I was inspired by Think Thank Thunk's use of gears to teach the chain rule and by Sam J. Shah's box method. I started out with a simple gear example. We worked as a whole class because I didn't have enough gears set up for all the kids to play around, but they had actually just finished discussing gears and gear ratios in their engineering classes (yeah, my school's that awesome) so it worked fine.
The moral of the story is that when you compose gears, speeds multiply. They got that. I then invoked a little poetic license to use "gears" as a metaphor for functions and "speeds" as a metaphor for derivatives. They were confused. I don't blame them. But THEN we put it all together and the confusion turned to glee! (Okay, maybe not quite glee, but you get the point...) After asking them what kinds of functions we don't yet know how to differentiate, we came to the conclusion that even though we know how to take the derivative of 2 to the power of x, we don't know how to take the derivative of 2 to some function of x.

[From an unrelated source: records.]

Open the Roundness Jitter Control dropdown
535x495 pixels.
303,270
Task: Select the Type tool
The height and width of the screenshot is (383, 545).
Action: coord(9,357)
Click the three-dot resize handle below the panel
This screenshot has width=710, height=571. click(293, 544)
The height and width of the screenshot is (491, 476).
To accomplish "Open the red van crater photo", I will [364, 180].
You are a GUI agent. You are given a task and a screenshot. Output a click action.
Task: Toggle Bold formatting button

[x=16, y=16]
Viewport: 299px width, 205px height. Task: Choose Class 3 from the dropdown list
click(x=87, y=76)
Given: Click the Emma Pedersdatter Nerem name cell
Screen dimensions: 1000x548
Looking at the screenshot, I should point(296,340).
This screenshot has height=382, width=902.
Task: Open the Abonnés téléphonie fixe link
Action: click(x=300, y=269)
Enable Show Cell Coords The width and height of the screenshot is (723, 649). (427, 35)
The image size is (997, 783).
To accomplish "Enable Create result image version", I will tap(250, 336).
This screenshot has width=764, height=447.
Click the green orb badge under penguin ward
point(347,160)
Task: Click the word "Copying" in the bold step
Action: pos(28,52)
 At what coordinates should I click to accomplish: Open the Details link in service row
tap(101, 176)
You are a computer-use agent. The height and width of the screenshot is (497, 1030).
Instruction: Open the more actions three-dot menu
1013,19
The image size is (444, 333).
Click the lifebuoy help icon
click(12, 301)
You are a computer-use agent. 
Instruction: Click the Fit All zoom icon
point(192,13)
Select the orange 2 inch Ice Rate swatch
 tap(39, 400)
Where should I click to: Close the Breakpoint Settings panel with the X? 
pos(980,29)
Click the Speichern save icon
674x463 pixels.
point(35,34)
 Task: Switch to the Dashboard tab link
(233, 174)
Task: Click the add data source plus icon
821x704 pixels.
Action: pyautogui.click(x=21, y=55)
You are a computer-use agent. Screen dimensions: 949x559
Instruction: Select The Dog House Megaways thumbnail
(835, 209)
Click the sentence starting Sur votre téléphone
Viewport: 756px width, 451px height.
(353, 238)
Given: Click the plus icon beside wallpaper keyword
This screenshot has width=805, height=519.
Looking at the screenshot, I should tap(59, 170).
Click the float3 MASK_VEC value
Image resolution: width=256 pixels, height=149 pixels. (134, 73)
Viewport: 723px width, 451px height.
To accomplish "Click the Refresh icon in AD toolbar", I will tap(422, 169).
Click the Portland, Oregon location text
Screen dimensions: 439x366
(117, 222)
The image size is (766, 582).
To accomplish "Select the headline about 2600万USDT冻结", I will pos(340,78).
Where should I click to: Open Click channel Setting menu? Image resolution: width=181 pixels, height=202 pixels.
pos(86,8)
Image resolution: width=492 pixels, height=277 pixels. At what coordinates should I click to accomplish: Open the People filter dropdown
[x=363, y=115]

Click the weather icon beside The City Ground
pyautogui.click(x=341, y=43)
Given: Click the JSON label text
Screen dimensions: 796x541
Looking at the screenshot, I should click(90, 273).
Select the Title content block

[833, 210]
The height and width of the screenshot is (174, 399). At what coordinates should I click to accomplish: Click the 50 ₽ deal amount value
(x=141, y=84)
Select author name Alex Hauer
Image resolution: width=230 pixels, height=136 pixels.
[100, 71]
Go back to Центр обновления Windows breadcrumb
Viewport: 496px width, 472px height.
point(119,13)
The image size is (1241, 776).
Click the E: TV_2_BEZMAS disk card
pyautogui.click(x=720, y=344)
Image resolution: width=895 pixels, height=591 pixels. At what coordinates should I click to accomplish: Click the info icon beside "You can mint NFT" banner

So we connected those functions back with when we did function composition at the beginning of the year, and I reminded them that to make a complicated function like f(x) = 2^(6x+3) we had to take a trip to the function factory, where we immediately went to the assembly line where they made f(x)'s. Yes, I actually drew the following picture on the board, conveyor belt and all (I find that when it comes to cheese, go all the way or go home):
The conversation goes something like this: "What's the first thing that happens to x?" "It gets multiplied by 6 and added to 3." "Right, so it goes into the 6 blah plus 3 machine. What does it come out as?" "6x+3" "Then what happens to it?" "It gets raised by a power of 2" "Right, so it goes into the 2 to the blah machine. What does it come out as?" "2 to the 6x+3." "Are we done?" "Yes."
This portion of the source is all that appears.